3. Anggota Keluarga Yang Ditanggung
a. Pekerja Penerima Upah :
1) Keluarga inti meliputi istri/suami dan anak yang sah (anak kandung, anak tiri
dan/atau anak angkat), sebanyak-banyaknya 5 (lima) orang.
2) Anak kandung, anak tiri dari perkawinan yang sah, dan anak angkat yang sah,
dengan kriteria: Tidak atau belum pernah menikah atau tidak mempunyai
penghasilan sendiri; belum berusia 21 (dua puluh satu) tahun atau belum berusia 25
(dua puluh lima) tahun yang masih melanjutkan pendidikan formal.

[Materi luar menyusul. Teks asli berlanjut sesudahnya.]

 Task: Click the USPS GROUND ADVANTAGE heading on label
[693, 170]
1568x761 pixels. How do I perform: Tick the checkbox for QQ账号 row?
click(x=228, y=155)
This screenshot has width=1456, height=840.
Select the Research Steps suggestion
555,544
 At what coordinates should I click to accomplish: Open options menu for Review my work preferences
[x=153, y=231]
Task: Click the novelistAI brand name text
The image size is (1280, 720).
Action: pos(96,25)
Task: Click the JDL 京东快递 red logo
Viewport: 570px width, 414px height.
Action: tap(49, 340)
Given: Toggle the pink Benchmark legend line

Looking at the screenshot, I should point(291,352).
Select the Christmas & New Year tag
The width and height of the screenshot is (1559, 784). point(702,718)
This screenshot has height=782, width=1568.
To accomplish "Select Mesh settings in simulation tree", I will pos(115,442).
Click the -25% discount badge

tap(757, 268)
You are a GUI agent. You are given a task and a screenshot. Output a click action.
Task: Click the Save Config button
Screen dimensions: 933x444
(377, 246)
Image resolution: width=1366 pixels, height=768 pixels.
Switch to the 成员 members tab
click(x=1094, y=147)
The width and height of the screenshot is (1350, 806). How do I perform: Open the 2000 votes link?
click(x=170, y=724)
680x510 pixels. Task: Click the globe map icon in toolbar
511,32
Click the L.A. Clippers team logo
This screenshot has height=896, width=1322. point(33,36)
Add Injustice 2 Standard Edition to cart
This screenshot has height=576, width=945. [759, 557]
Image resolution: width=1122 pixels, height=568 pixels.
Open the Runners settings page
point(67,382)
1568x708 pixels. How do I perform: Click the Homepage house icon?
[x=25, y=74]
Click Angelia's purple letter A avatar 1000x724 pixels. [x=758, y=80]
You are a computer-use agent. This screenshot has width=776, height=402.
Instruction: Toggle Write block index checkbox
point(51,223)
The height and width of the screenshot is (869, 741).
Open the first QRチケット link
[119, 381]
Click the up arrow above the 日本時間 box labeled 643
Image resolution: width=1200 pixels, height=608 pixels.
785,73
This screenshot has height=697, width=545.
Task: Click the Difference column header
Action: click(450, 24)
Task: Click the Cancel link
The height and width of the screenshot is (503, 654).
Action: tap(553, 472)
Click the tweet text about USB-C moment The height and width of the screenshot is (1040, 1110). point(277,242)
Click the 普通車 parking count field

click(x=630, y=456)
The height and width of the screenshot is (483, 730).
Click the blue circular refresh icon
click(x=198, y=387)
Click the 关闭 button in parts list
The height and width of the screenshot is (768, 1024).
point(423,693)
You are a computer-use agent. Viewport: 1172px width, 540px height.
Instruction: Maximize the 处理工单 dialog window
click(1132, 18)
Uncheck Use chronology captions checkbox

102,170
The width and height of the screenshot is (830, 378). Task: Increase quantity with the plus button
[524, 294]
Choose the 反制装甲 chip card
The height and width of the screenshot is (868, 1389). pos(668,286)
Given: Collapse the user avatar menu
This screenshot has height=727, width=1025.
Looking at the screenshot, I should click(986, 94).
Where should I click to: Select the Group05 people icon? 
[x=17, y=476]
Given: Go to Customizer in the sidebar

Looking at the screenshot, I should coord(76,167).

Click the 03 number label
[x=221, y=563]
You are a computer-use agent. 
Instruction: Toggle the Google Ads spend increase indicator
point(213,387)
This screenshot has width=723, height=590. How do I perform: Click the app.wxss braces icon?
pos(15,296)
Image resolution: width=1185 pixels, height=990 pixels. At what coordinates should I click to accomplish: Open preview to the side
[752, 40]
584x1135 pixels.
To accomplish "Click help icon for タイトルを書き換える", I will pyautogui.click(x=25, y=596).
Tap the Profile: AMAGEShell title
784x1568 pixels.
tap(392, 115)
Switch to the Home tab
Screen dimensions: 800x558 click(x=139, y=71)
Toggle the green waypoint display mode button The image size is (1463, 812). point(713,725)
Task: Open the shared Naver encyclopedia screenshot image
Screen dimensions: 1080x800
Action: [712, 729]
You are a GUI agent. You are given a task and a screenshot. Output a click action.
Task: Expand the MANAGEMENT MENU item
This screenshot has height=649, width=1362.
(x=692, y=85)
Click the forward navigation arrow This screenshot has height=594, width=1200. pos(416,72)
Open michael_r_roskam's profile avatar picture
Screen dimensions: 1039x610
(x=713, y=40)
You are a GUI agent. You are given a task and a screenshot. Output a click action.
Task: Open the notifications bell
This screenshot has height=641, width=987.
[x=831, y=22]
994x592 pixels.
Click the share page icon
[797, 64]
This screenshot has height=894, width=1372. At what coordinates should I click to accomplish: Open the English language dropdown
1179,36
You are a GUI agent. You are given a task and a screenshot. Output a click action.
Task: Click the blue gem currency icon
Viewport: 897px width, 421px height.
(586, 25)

b. Pekerja Bukan Penerima Upah dan Bukan Pekerja
Peserta dapat mengikutsertakan anggota keluarga yang diinginkan (tidak terbatas).
Peserta dapat mengikutsertakan anggota keluarga tambahan, yang meliputi anak ke-4 dan
seterusnya, ayah, ibu dan mertua. Peserta dapat mengikutsertakan anggota keluarga
tambahan, yang meliputi kerabat lain seperti Saudara kandung (6).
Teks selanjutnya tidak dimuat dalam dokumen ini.